В другой раз мы читали брошюру Крамелюка. Фельдшер, как всегда, слушал как будто небрежно, но вдруг откинул назад свои волосы и горячо заговорил. Он говорил о Христе, о том, как в первый раз читал книгу Ренана[5] и какой это чудный в истории человечества миг, когда Христос выходит к людям со своею Нагорною проповедью, еще полный любви и веры в слово.
Мы сидели в своей каморке, тесно прижавшись друг к другу на койках, и странно, не смотрели друг на друга, точно нам было чего-то стыдно.
– Какая драма! Какая трагедия! – воскликнул он с пафосом и блестел глазами, ковыряя в зубах.
– У него есть жена и трое детей! Но он живет с чужой женой и она такая расфуфыренная, в шляпах, ходит… – рассказывает мне про него Лучков.

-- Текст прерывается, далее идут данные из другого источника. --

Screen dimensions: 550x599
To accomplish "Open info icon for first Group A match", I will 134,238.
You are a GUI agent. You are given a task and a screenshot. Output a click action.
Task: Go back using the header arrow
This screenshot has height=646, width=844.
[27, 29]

Когда его семья приходит к нему на свидание, он не знает, что с ней делать и об этом цинично откровенно рассказывает нам. Лучков его презирает за пьянство и за любовь к сальным анекдотам, в которых фельдшер положительно неистощим…
Ферзен зубрит Маркса[6]. Но и он о чем-нибудь мечтает. Раз мне попалась записка, адресованная на его имя, и я нечаянно прочел в ней: «…мне снился большой, большой город. Знаешь, мой друг, когда мы вырвемся из этой трущобы…» Ферзен – некрасивый господинчик, с надменным лицом в пенсне. Он ни о чем не говорит с нами, как о Марксе и о социал-демократии, но с таким видом, точно он один это может понять здесь. Он говорит, что непременно попадет в большой фабричный центр и хочет этого.
Дедушка тревожится о своих сыновьях. Он читает нам иногда вечером их письма, и тогда я вижу, как блестят его глаза слезой, хотя он и скрывает это. Один его сын сослан в Якутку, другой предан военно-окружному суду в Харькове…
Когда я остаюсь один, я тоже читаю… Но я сжимаю тогда голову руками и затыкаю уши. Мне так страшно, страшно. Серафима пишет, – она была тоже арестована, потом выпущена. Но что с ней? и что ответить мне ей?!